[About this task] This task calls for every entry below to be repeated exactly.

----- Entries shown -----

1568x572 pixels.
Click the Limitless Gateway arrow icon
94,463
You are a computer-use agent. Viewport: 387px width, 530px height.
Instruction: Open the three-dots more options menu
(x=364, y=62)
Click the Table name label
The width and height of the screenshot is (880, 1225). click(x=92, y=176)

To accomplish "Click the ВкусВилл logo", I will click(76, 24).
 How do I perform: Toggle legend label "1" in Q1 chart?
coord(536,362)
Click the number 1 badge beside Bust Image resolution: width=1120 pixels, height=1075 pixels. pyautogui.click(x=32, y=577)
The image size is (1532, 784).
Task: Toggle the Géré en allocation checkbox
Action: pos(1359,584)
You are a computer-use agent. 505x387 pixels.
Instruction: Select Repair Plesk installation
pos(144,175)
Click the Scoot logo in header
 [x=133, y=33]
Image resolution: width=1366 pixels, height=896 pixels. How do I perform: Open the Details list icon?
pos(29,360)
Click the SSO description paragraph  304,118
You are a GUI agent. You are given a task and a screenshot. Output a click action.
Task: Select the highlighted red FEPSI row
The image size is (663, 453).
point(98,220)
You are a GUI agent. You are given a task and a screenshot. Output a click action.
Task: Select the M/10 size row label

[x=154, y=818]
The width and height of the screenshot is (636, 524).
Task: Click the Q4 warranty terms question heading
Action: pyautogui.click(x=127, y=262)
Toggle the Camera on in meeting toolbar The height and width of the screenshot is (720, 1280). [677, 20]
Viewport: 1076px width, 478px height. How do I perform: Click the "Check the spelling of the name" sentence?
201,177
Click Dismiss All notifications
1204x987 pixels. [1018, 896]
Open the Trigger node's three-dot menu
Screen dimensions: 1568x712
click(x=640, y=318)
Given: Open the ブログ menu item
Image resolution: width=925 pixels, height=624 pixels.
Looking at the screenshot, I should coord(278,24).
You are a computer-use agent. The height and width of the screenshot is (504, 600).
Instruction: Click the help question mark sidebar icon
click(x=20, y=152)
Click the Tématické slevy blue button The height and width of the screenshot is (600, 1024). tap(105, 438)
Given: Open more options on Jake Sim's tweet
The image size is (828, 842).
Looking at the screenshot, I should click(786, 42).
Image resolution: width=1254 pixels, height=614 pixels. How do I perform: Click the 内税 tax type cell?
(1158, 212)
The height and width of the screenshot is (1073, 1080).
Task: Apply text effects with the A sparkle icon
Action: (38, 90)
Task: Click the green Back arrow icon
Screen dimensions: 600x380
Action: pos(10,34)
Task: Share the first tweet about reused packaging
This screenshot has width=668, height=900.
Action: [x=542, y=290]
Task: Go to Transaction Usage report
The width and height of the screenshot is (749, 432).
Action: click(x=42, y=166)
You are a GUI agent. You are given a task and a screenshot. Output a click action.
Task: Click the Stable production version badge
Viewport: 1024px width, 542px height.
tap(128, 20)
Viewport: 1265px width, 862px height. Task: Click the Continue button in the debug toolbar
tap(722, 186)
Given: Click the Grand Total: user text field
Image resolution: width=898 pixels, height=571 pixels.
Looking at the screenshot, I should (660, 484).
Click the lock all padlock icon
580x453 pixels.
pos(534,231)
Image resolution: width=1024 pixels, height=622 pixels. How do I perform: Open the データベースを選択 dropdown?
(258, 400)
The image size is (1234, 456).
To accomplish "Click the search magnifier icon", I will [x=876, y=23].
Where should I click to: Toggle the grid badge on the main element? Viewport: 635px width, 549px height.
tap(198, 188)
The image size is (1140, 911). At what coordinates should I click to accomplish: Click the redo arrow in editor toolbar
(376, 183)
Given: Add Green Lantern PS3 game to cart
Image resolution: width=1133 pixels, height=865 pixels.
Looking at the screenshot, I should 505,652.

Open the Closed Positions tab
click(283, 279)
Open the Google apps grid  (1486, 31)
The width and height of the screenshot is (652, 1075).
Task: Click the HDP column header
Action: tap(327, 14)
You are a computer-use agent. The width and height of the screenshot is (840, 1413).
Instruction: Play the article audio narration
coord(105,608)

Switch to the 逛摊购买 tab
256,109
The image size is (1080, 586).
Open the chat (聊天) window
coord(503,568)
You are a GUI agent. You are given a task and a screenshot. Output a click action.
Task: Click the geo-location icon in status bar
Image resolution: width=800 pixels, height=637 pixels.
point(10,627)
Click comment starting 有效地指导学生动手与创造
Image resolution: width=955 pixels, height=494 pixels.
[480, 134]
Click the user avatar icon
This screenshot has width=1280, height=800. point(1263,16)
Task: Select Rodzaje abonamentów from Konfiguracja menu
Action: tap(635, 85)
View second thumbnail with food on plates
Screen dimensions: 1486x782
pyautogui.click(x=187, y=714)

-----

[The completed task]
1568x572 pixels.
Click the Limitless Gateway arrow icon
94,463
You are a computer-use agent. Viewport: 387px width, 530px height.
Instruction: Open the three-dots more options menu
(x=364, y=62)
Click the Table name label
The width and height of the screenshot is (880, 1225). click(x=92, y=176)

To accomplish "Click the ВкусВилл logo", I will click(76, 24).
 How do I perform: Toggle legend label "1" in Q1 chart?
coord(536,362)
Click the number 1 badge beside Bust Image resolution: width=1120 pixels, height=1075 pixels. pyautogui.click(x=32, y=577)
The image size is (1532, 784).
Task: Toggle the Géré en allocation checkbox
Action: pos(1359,584)
You are a computer-use agent. 505x387 pixels.
Instruction: Select Repair Plesk installation
pos(144,175)
Click the Scoot logo in header
 [x=133, y=33]
Image resolution: width=1366 pixels, height=896 pixels. How do I perform: Open the Details list icon?
pos(29,360)
Click the SSO description paragraph  304,118
You are a GUI agent. You are given a task and a screenshot. Output a click action.
Task: Select the highlighted red FEPSI row
The image size is (663, 453).
point(98,220)
You are a GUI agent. You are given a task and a screenshot. Output a click action.
Task: Select the M/10 size row label

[x=154, y=818]
The width and height of the screenshot is (636, 524).
Task: Click the Q4 warranty terms question heading
Action: pyautogui.click(x=127, y=262)
Toggle the Camera on in meeting toolbar The height and width of the screenshot is (720, 1280). [677, 20]
Viewport: 1076px width, 478px height. How do I perform: Click the "Check the spelling of the name" sentence?
201,177
Click Dismiss All notifications
1204x987 pixels. [1018, 896]
Open the Trigger node's three-dot menu
Screen dimensions: 1568x712
click(x=640, y=318)
Given: Open the ブログ menu item
Image resolution: width=925 pixels, height=624 pixels.
Looking at the screenshot, I should coord(278,24).
You are a computer-use agent. The height and width of the screenshot is (504, 600).
Instruction: Click the help question mark sidebar icon
click(x=20, y=152)
Click the Tématické slevy blue button The height and width of the screenshot is (600, 1024). tap(105, 438)
Given: Open more options on Jake Sim's tweet
The image size is (828, 842).
Looking at the screenshot, I should click(786, 42).
Image resolution: width=1254 pixels, height=614 pixels. How do I perform: Click the 内税 tax type cell?
(1158, 212)
The height and width of the screenshot is (1073, 1080).
Task: Apply text effects with the A sparkle icon
Action: (38, 90)
Task: Click the green Back arrow icon
Screen dimensions: 600x380
Action: pos(10,34)
Task: Share the first tweet about reused packaging
This screenshot has width=668, height=900.
Action: [x=542, y=290]
Task: Go to Transaction Usage report
The width and height of the screenshot is (749, 432).
Action: click(x=42, y=166)
You are a GUI agent. You are given a task and a screenshot. Output a click action.
Task: Click the Stable production version badge
Viewport: 1024px width, 542px height.
tap(128, 20)
Viewport: 1265px width, 862px height. Task: Click the Continue button in the debug toolbar
tap(722, 186)
Given: Click the Grand Total: user text field
Image resolution: width=898 pixels, height=571 pixels.
Looking at the screenshot, I should (660, 484).
Click the lock all padlock icon
580x453 pixels.
pos(534,231)
Image resolution: width=1024 pixels, height=622 pixels. How do I perform: Open the データベースを選択 dropdown?
(258, 400)
The image size is (1234, 456).
To accomplish "Click the search magnifier icon", I will [x=876, y=23].
Where should I click to: Toggle the grid badge on the main element? Viewport: 635px width, 549px height.
tap(198, 188)
The image size is (1140, 911). At what coordinates should I click to accomplish: Click the redo arrow in editor toolbar
(376, 183)
Given: Add Green Lantern PS3 game to cart
Image resolution: width=1133 pixels, height=865 pixels.
Looking at the screenshot, I should 505,652.

Open the Closed Positions tab
click(283, 279)
Open the Google apps grid  (1486, 31)
The width and height of the screenshot is (652, 1075).
Task: Click the HDP column header
Action: tap(327, 14)
You are a computer-use agent. The width and height of the screenshot is (840, 1413).
Instruction: Play the article audio narration
coord(105,608)

Switch to the 逛摊购买 tab
256,109
The image size is (1080, 586).
Open the chat (聊天) window
coord(503,568)
You are a GUI agent. You are given a task and a screenshot. Output a click action.
Task: Click the geo-location icon in status bar
Image resolution: width=800 pixels, height=637 pixels.
point(10,627)
Click comment starting 有效地指导学生动手与创造
Image resolution: width=955 pixels, height=494 pixels.
[480, 134]
Click the user avatar icon
This screenshot has width=1280, height=800. point(1263,16)
Task: Select Rodzaje abonamentów from Konfiguracja menu
Action: tap(635, 85)
View second thumbnail with food on plates
Screen dimensions: 1486x782
pyautogui.click(x=187, y=714)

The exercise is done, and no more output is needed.